---------- Record excerpts ----------
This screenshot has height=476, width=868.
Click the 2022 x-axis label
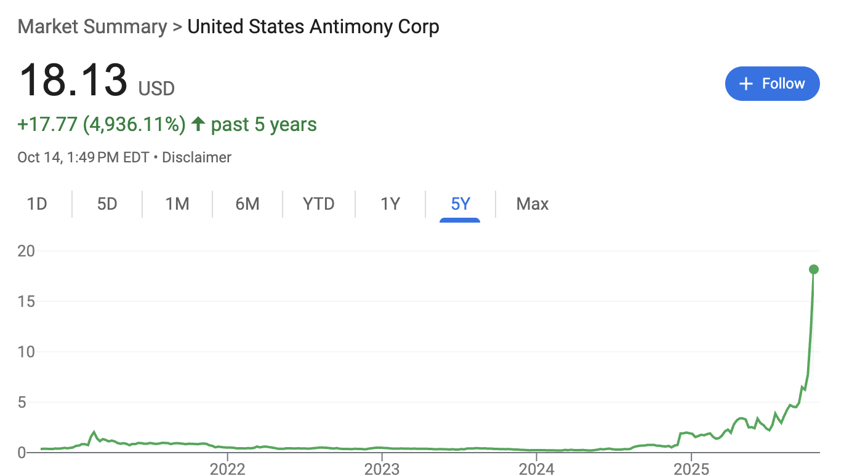pyautogui.click(x=228, y=469)
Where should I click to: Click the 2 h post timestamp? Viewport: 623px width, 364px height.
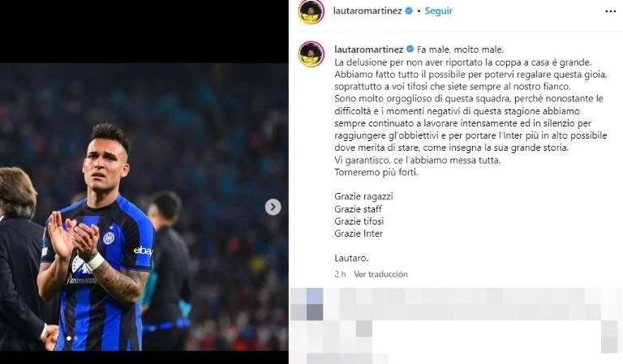(x=340, y=274)
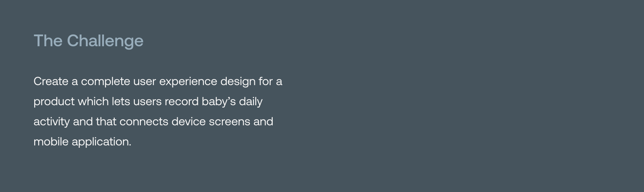Screen dimensions: 644x192
Task: Click the word "device" in the description
Action: click(189, 122)
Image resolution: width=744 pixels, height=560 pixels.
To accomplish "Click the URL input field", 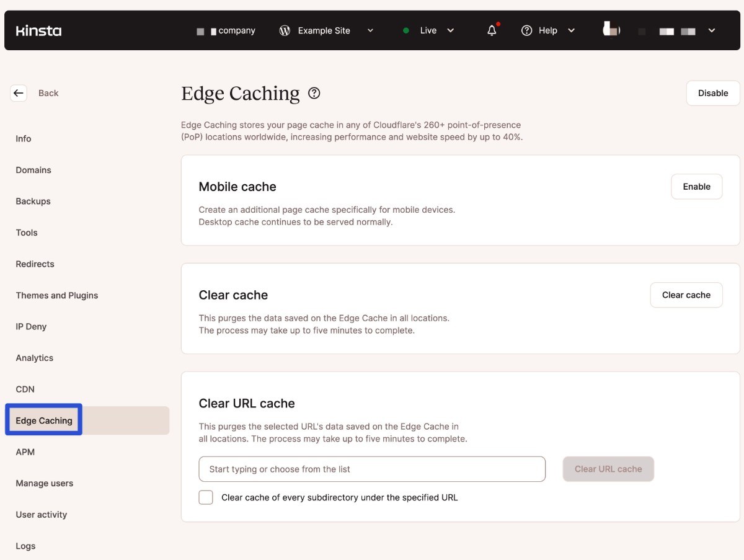I will coord(372,469).
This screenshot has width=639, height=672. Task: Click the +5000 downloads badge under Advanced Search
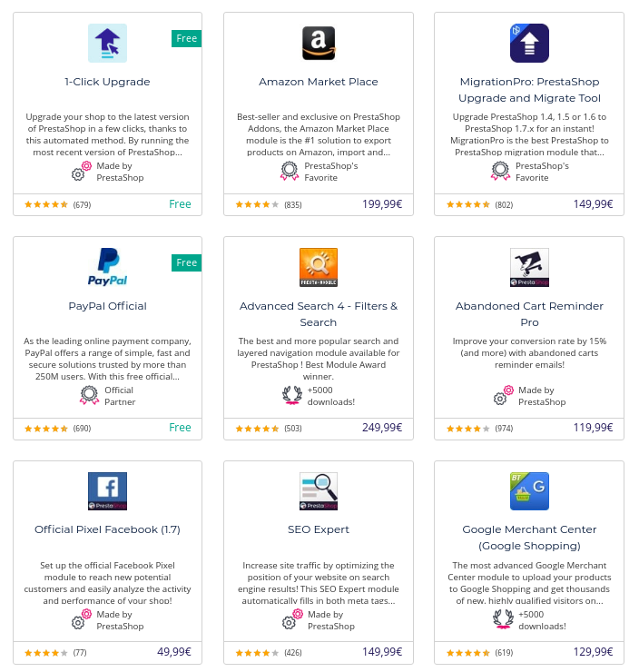(319, 396)
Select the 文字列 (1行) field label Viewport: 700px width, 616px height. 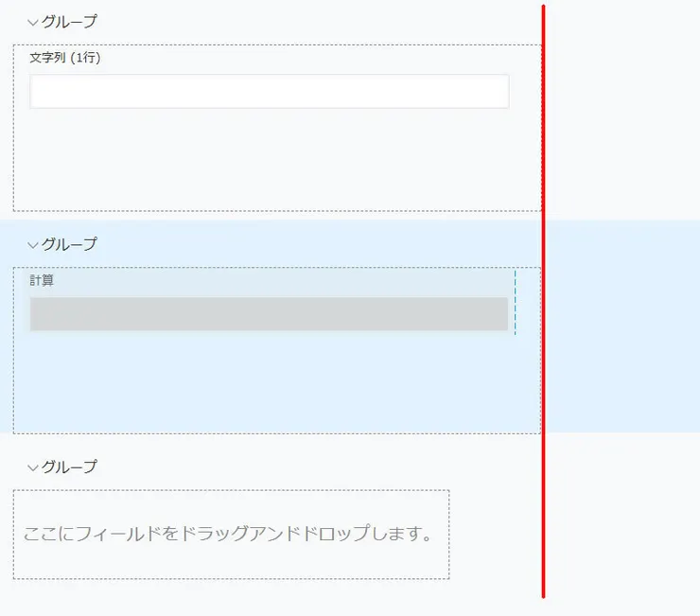[x=64, y=58]
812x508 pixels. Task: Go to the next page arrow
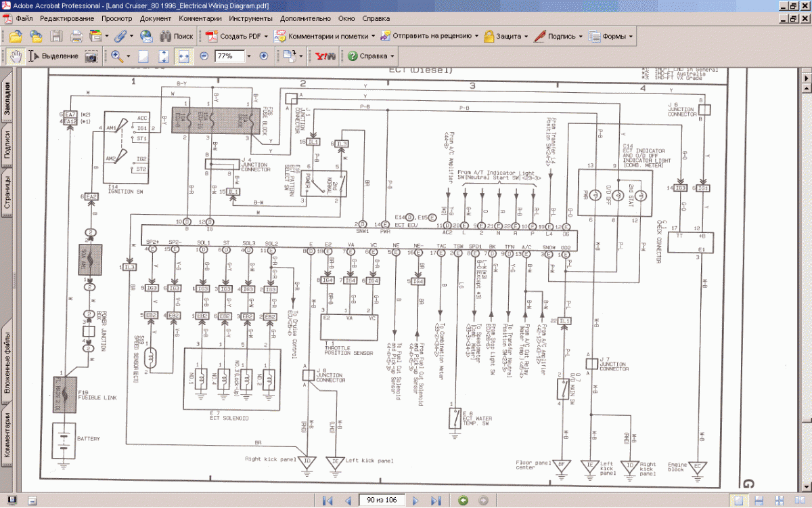[416, 501]
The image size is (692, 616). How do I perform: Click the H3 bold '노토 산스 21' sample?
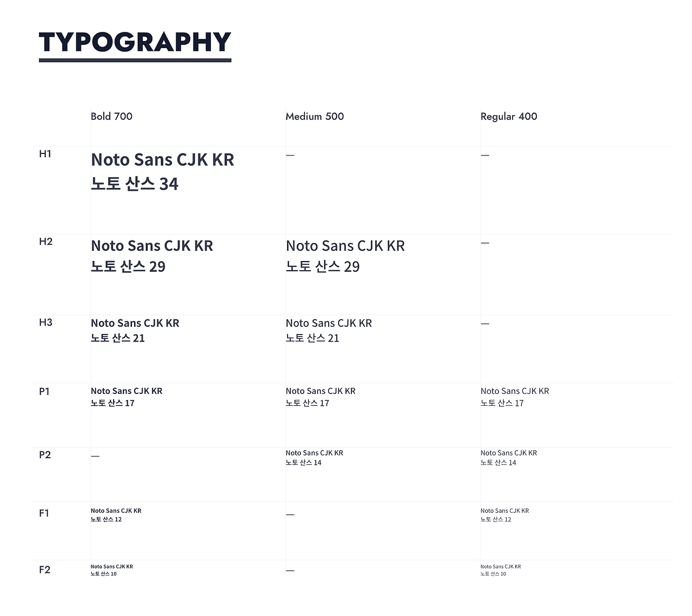[x=118, y=338]
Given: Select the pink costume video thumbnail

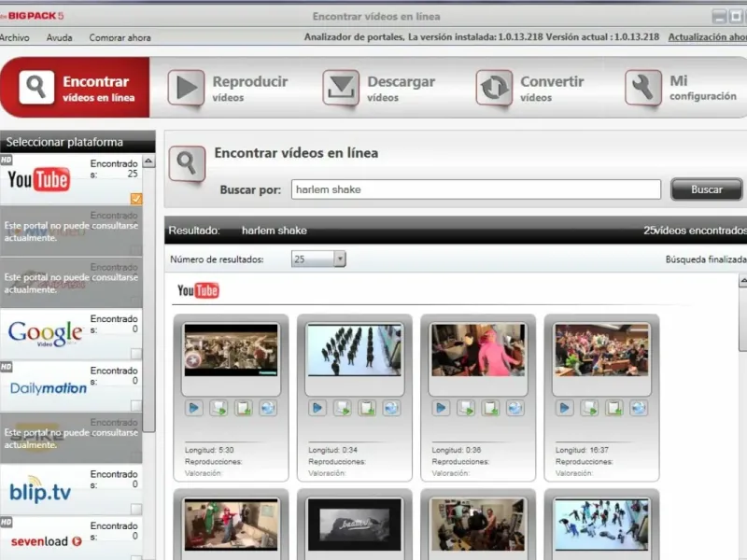Looking at the screenshot, I should (478, 349).
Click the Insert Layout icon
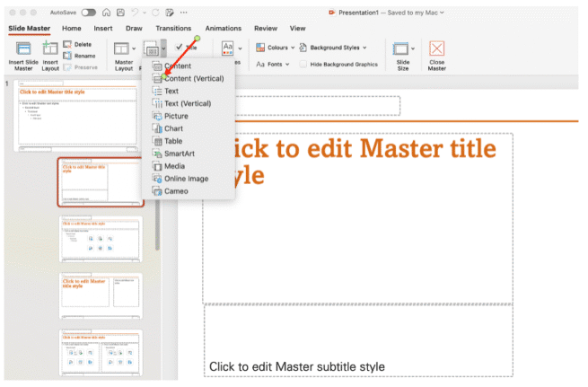 click(x=49, y=48)
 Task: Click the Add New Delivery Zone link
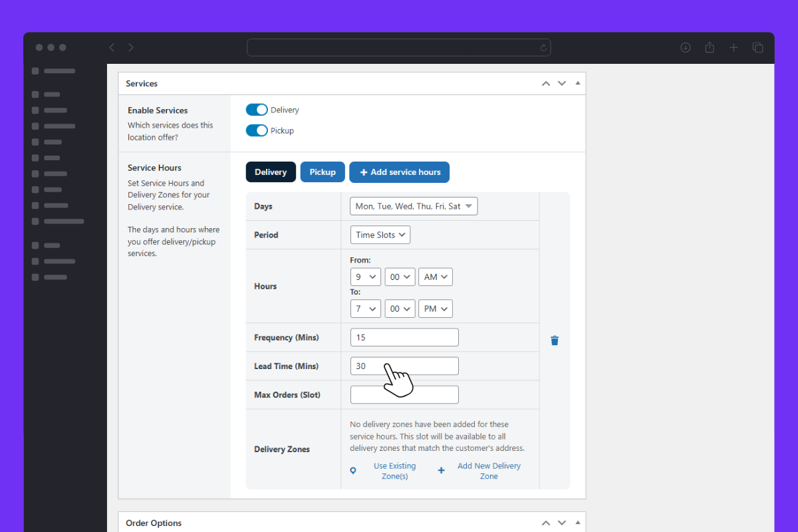click(x=489, y=471)
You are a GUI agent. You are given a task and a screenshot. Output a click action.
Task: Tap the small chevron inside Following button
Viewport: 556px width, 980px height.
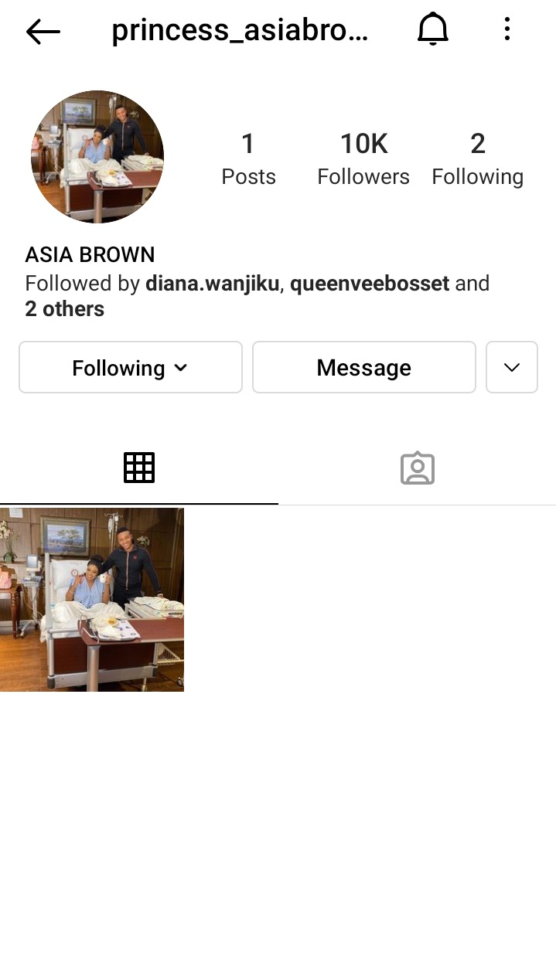click(x=181, y=368)
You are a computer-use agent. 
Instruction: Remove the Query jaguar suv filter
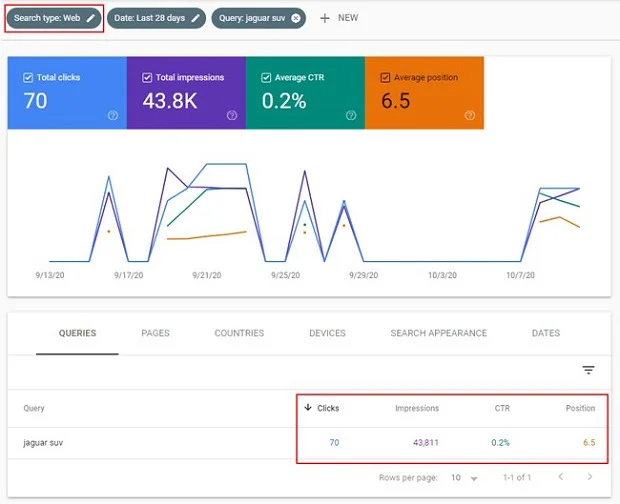[x=296, y=18]
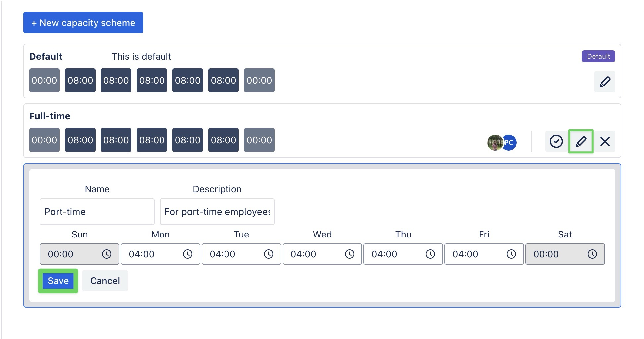The height and width of the screenshot is (339, 644).
Task: Click the Saturday time clock icon
Action: click(x=592, y=254)
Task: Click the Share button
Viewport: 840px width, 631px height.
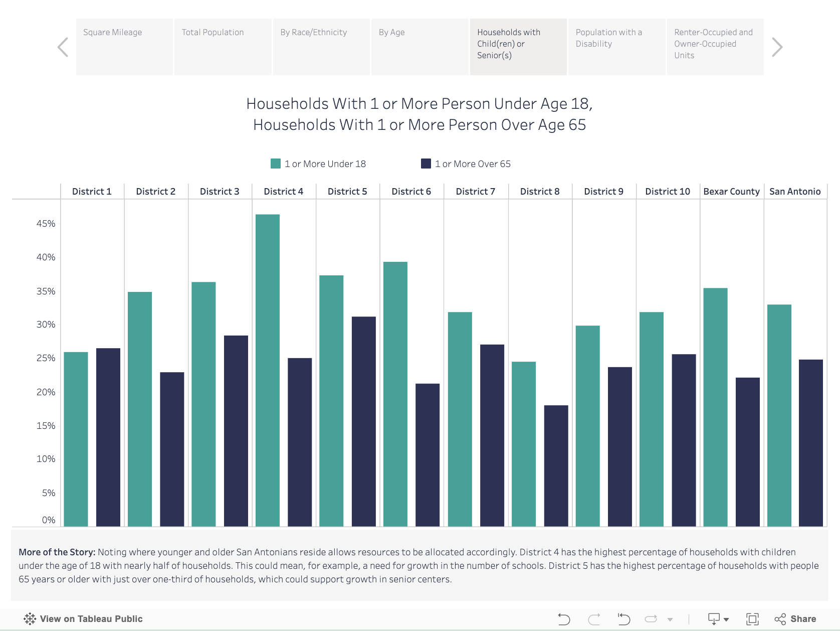Action: 795,619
----------
| Task requirements |
For the entries above, count the lines that contain the string "agent", and state that number without further comment.

| Answer area |
2